Far pagare il canone Rai in bolletta: è quanto ha affermato questa mattina il Viceministro allo Sviluppo Economico Catricalà questa mattina a Radio Anch’Io.

Non si tratta certo di una decisione definitiva, ma è una delle opzioni su cui si sta lavorando per combattere l’evasione sempre più diffusa. Secondo Catricalà è necessario però fornire un servizio molto più trasparente, dove sia evidente quale sia il servizio che i cittadini pagano con la sottoscrizione del canone.

L’esenzione dal canone Rai è sempre argomento di contrasto, in quanto negli anni l’azienda di Saxa Rubra ha cercato di arginare le numerose lettere di sospensione dal canone, fino a far divenire una tassa quello che è sempre stato un abbonamento. Ovviamente non è nulla di definitivo, e anzi il Viceministro ha precisato che l’addebito in bolletta della luce è solamente una delle ipotesi al vaglio.

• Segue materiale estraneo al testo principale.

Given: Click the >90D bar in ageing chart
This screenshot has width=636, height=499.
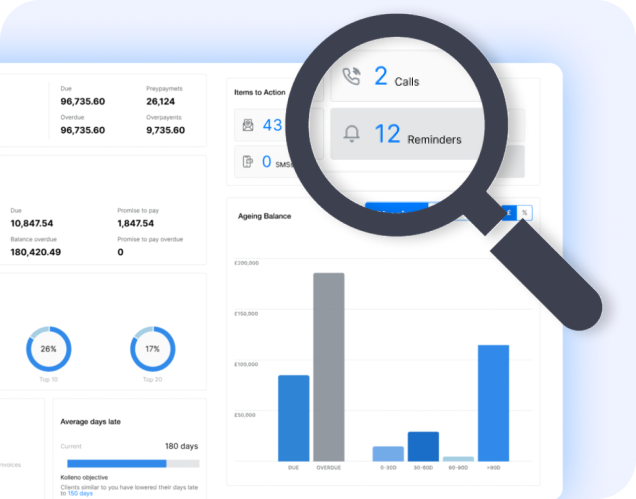Looking at the screenshot, I should (x=493, y=402).
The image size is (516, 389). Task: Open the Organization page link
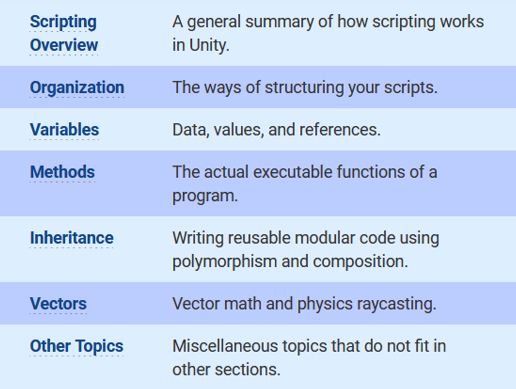point(77,88)
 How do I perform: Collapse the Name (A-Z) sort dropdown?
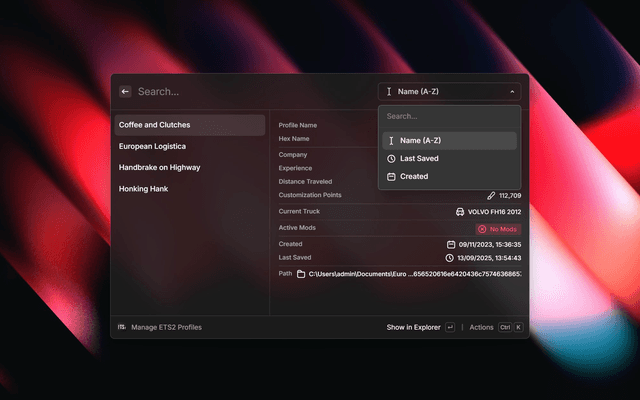click(x=449, y=91)
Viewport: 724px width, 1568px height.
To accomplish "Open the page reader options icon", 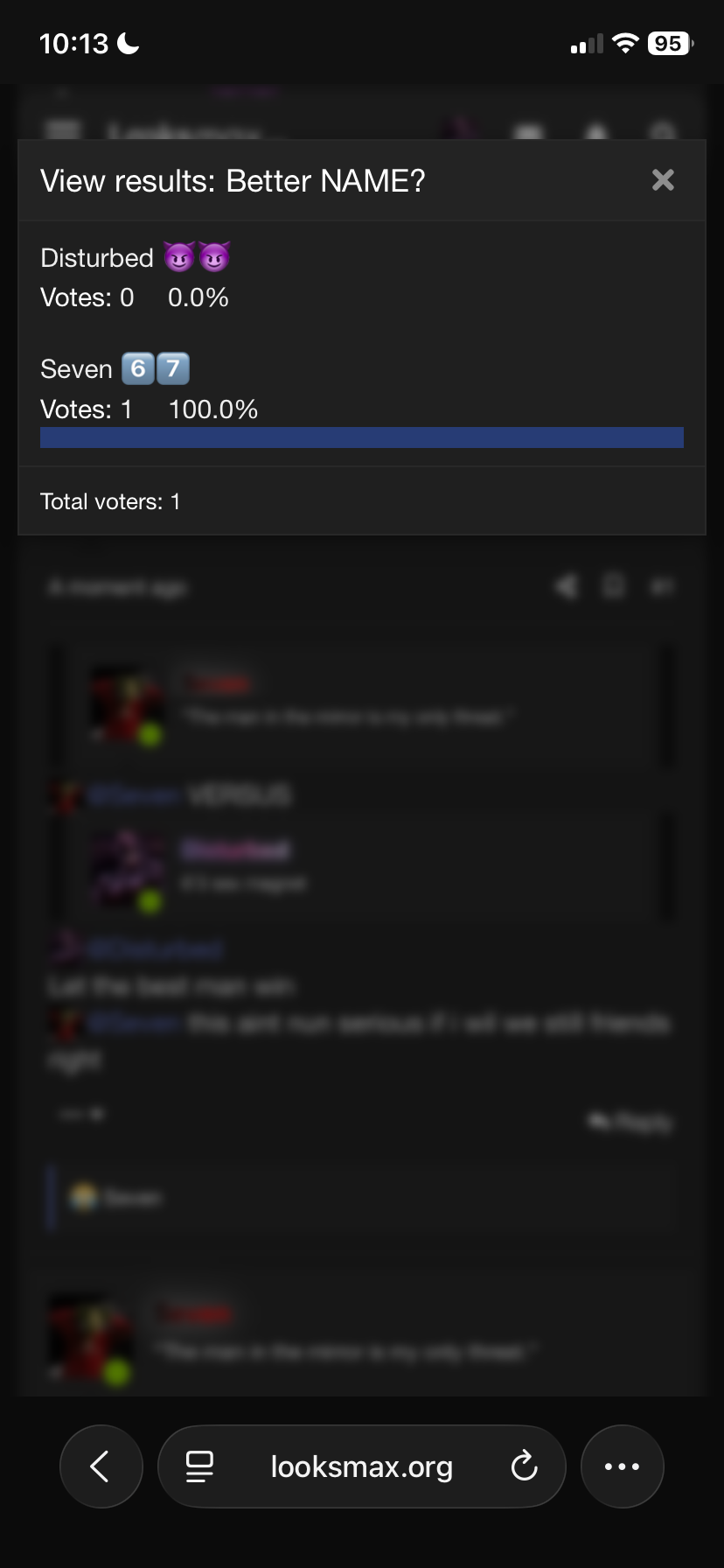I will [200, 1466].
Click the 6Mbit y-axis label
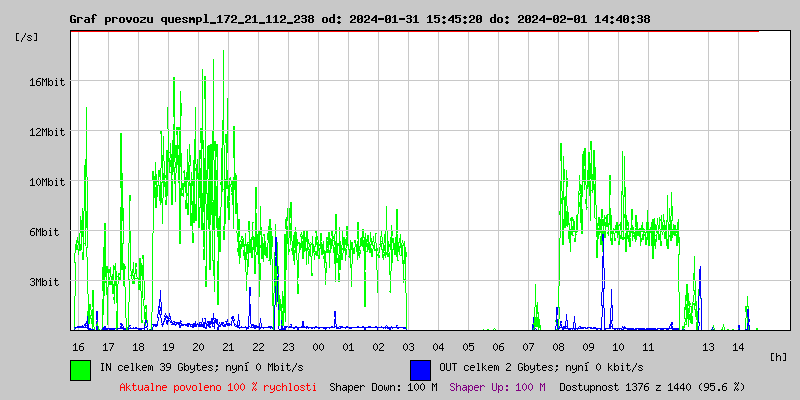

Un norma che se approvata, potrebbe generare l’indignazione delle associazioni dei consumatori, in quanto con la bolletta della luce si paga un servizio, e non potrebbe essere utilizzato come mezzo per incassare un tributo. Verrebbe infatti da pensare: perché non addebitare l’Imu oppure la Tarsu nelle bollette del gas? Ironizziamo, per non piangere.